The article states emphatically that had the former President been well, there was no way that GH¢51 million of state cash would have been parceled out and doled to Mr. Alfred Agbesi Woyome, described in official circles as a financier of the ruling National Democratic Congress, under his watch.
He claimed that in spite of the findings by the Economic and Organised Crime Office that the late President tried to stop the payment twice, when the scandal came to his attention, it was Prof. Mills himself who authorised the payment, after he had been surrounded by hawks in his administration to do so.
"It was not only the Woyome scandal that people in his administration "created, looted and shared," under his watch. The late Professor was supposed to be in charge of state coffers when leaders of the National Youth Employment and Entrepreneurial Development Agency squandered more than GH¢200 million of state cash in various deals," the columnist alleged.
The article states that under the ill and infirm leadership of the former President, state assets were misapplied without sanctions from the very top. "It is an open secret that in the formative times of the Mills regime, some key appointments were made without the President being aware.

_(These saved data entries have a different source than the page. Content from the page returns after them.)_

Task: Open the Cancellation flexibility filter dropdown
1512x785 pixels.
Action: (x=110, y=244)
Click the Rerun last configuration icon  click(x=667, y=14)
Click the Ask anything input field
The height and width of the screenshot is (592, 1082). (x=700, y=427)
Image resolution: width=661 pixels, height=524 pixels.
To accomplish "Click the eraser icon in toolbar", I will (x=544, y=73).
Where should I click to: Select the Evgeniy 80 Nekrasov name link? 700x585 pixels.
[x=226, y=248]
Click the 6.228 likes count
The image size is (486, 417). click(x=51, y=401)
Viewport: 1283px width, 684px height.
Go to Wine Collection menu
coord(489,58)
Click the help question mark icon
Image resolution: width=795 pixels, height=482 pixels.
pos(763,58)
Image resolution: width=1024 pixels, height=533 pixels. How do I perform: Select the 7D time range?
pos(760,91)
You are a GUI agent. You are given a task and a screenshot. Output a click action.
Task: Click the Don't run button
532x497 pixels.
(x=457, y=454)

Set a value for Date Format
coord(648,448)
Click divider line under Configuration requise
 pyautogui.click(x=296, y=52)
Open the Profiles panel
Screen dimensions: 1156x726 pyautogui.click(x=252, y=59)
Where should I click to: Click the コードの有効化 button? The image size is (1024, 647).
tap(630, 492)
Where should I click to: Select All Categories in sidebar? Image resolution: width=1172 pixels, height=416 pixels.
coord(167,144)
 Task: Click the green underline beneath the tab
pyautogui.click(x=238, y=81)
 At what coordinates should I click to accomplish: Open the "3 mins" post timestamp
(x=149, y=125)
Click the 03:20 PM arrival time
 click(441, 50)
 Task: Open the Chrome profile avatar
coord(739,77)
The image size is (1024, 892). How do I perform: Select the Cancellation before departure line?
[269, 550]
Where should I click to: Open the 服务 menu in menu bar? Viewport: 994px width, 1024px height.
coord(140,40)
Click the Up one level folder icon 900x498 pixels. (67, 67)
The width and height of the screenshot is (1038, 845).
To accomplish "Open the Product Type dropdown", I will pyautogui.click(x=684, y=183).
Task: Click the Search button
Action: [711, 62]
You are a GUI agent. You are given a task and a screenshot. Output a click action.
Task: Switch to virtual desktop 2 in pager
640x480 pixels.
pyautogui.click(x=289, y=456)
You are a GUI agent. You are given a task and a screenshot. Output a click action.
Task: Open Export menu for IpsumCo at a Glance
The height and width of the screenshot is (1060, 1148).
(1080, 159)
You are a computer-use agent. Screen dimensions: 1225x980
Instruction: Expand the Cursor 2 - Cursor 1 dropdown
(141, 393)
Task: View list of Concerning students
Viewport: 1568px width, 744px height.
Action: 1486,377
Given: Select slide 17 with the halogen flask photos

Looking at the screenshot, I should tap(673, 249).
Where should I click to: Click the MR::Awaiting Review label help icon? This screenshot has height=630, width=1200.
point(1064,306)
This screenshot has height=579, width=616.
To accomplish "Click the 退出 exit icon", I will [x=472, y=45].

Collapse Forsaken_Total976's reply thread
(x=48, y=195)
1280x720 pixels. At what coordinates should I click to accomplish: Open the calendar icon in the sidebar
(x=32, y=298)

"In spite of roof-top advertisements of building a Better Ghana sold by overzealous party agents, the nation bequeathed to Ghanaians on the President's death was divided and an economically weaker nation, with most of its citizens unable to eke out a meaningful living. In all honesty," the writer claimed. "The Presidency occupied by the deceased leader was tragic for the nation and its people."
In spite of his limitations in government, the former law lecturer was recognised by the writer as a scholar of international repute, and an asset to the nation in many other fields.
He was also classified as a very honest man, an attribute said to have convinced former President Jerry John Rawlings to choose him as his Vice-Presidential running mate in the 1996 presidential election.